Selected extract
===
Modularity History: Eli Whitney
History has considered Eli Whitney to have been
a mechanical genius. As the inventor of a better Cotton Gin
or Cotton Engine, a much more efficient and productive machine
than those in use in the early 1790s, he further established
himself in the way that history records. In some ways he
is the father of a revolution in industry, and could even
be linked to a model of computing in the Twentieth Century,
or to any construction of advanced machines.
He developed his skills in childhood, and as one would expect he continued to
innovate in adulthood. After the engine, he made his most important contribution
with the manufacturing principle of uniformity. It is true that in France in
the 1780s Le blanc had developed a manufacturing scheme that used interchangeable
parts for rifles: the barrel, the bayonet etc. Whitney developed the concept
of uniformity of parts while working independently of Le blanc, also in the production
of rifles or muskets.
At least at first, he only used the concept of interchangeable parts
with the locks for the rifles. A wonderful image that Greene paints in
his tracing of
the events of Whitneys work, is the dumping of several sets of parts of
rifle locks before government officials in order for Whitney to win monetary
support for his methods. The officials might put the weapons together based upon
part types that were specifically not tailored for any one rifle, but were interchangeable.
His methods were to standardize parts through building machines that removed
the necessity of skilled artistry in commodity or rifle production. His machine
tools later led to the invention of precision chiseling devices that could systematically
and precisely engineer interchangeable components and they also led to the development
of precision lathes.
While standardized parts and machines to build machines led to a type
of technological
and productive efficiency, in some respects Whitneys work did not have
time to develop into a refined system that would have allowed one mathematician,
Charles Babbage, to bring us to the computer age in the 19th Century. The logic
of contemporary computing, that of reusability and modularity, was not possible
even given Whitneys system, as Babbages engine could not be built
until 1998, about 170 years later.
Although not early enough for working computers, Whitneys achievement
helped to convince government officials and business owners that machine
tools, no need
for skilled labor, and uniformity of parts could facilitate production of other
machines, tools, and commodities. This affected production greatly in subsequent
periods of manufacturing. In some sense we still have interchangeable parts in
the information revolution.
===
Material provided
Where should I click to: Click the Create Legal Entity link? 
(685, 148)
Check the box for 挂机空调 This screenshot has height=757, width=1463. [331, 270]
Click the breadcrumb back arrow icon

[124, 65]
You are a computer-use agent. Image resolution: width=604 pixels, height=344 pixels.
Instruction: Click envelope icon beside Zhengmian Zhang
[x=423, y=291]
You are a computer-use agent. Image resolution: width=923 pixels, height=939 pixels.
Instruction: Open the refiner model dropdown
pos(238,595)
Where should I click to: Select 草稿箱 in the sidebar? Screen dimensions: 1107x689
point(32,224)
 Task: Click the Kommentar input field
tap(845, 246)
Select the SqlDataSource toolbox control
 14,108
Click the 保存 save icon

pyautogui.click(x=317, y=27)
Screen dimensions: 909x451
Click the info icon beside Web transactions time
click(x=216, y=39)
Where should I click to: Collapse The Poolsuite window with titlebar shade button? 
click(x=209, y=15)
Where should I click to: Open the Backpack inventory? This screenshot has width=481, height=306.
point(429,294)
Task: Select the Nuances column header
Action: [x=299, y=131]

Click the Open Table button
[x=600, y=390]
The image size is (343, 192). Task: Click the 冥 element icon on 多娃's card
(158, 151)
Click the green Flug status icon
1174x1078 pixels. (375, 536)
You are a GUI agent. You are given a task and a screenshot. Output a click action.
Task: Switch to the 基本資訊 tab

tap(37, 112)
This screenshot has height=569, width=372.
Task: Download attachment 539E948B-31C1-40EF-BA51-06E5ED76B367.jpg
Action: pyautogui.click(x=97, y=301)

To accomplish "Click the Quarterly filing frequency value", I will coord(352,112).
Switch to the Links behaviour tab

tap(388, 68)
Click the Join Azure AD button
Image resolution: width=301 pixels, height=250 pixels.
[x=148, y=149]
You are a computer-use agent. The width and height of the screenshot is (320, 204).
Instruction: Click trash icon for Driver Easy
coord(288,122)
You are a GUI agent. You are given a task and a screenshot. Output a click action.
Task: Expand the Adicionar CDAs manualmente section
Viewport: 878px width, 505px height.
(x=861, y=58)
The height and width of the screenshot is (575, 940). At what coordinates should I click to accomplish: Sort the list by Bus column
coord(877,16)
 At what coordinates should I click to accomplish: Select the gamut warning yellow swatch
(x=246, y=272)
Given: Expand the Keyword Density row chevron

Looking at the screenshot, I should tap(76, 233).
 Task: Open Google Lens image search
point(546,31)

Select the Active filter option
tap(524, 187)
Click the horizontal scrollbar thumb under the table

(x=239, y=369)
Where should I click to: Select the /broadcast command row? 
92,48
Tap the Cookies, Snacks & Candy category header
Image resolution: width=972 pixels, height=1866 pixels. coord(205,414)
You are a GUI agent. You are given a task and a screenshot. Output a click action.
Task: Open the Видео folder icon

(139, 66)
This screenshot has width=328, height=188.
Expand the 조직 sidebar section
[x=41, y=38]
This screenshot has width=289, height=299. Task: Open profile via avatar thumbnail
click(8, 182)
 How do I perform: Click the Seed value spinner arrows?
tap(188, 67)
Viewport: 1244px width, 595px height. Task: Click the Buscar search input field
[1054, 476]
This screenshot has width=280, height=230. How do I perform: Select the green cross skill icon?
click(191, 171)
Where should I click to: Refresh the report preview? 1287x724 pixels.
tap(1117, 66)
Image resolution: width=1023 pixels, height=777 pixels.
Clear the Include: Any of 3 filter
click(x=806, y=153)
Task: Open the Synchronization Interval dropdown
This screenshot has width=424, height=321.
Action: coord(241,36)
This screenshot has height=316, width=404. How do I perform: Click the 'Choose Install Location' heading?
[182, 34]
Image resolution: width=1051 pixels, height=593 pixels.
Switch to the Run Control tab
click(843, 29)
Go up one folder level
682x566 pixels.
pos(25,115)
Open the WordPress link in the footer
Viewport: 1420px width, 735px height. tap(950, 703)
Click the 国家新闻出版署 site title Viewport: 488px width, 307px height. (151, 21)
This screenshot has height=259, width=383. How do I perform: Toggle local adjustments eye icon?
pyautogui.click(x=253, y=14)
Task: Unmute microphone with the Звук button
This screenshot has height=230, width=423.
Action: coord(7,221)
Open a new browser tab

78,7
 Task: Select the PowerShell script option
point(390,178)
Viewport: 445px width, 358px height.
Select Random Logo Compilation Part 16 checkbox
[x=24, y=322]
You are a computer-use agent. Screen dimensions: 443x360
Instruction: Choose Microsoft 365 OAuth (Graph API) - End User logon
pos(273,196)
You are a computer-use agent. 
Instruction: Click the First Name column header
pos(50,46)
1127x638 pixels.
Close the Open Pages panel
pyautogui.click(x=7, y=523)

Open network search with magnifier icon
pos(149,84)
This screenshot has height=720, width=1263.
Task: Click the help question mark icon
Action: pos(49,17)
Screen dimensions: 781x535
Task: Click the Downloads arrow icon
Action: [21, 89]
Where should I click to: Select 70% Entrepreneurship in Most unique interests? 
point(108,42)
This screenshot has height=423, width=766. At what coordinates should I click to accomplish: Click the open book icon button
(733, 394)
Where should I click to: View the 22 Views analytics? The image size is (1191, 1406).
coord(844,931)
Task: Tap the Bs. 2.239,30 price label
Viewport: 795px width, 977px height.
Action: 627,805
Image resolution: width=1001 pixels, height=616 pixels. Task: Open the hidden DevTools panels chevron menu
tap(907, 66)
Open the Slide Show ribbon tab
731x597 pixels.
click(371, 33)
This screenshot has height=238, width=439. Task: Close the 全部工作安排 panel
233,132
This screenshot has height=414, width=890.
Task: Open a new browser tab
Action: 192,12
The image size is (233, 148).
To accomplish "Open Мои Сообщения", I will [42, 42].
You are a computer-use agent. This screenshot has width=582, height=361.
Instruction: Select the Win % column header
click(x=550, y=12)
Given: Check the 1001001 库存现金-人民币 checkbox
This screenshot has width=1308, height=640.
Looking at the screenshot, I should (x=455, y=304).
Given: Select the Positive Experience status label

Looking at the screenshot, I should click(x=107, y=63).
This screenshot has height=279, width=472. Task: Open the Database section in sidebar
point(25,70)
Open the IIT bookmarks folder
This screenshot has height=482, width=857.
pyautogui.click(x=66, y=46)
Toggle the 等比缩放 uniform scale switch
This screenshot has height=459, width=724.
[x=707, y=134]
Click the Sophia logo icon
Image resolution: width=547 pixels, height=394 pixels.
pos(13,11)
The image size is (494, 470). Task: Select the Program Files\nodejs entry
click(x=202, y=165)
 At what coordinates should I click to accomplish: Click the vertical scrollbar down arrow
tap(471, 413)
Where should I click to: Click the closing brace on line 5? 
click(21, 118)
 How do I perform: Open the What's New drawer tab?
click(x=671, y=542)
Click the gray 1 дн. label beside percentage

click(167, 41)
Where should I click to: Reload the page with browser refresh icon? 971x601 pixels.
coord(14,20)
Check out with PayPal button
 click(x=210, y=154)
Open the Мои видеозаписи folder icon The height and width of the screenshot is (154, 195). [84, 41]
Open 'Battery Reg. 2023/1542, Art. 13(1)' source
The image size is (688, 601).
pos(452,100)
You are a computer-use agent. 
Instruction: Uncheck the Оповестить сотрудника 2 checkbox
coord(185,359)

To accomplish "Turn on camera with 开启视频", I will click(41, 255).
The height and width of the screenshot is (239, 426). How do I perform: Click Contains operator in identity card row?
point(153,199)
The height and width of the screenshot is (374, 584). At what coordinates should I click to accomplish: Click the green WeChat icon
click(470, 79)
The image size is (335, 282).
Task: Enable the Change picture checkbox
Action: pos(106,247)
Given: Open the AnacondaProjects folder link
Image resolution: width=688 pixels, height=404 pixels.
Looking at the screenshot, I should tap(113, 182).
===
What you will do
1 > Summarize the text on Eli Whitney in two sentences.
2 > Write the next part of the text on Eli Whitney, starting after its last sentence.
The entries are separate material.

Responses by task
1 > Eli Whitney, regarded as a mechanical genius for his more efficient cotton gin, made his most important contribution with the principle of uniformity of parts, which he developed independently of Le blanc in musket production and first applied only to rifle locks. His machines standardized parts and removed the need for skilled artistry, and although his system did not develop far enough to let Charles Babbage bring about a 19th-century computer age, it convinced government officials and business owners that machine tools and uniform parts could facilitate production.

2 >
The Cocoa development environment on the Apple Macintosh, is an extremely
sophisticated system of reusable and modular components that can be put
together with less
rewriting or coding of tasks. Cocoa was developed on Next machines before being
ported to the apple OS X development environment. It allows completely customizable
widgets and operating system tools and components through less programming, almost
making the construction of software mechanical like a set of parts to be put
together by government officials as in Whitneys days.
One notes that the arguments against reusability and modularity in computers
stem from the passing of the industrial age that Whitney helped to launch, and
the consideration of possibly new needs for the digital age. Yet, in the late
20th century, the Frankensteinian transplant of a human hand onto a patient who
had lost his natural hand in an industrial accident, suggest two things. Not
only can industrial processes maim humans in an act that strives to make them
like machines with reusable parts, the operation grafting and transplanting the
human hand onto a body shows that we are in fact made of reusable parts. If in
humans, than why not in computers?
Another interesting aspect from Whitney is that in order to switch to
a different commodity, he would have to have his machines undergo a process
of "retooling":
he would have to convert the machines that make the then current commodity so
that they could manufacture the parts for the new commodity, with precision.
Each precision part needs an elaborate machine to precisely manufacture it, and
each machine had to be rebuilt to change the part let alone the product. In some
sense software continually has to be updated as technological interfaces change.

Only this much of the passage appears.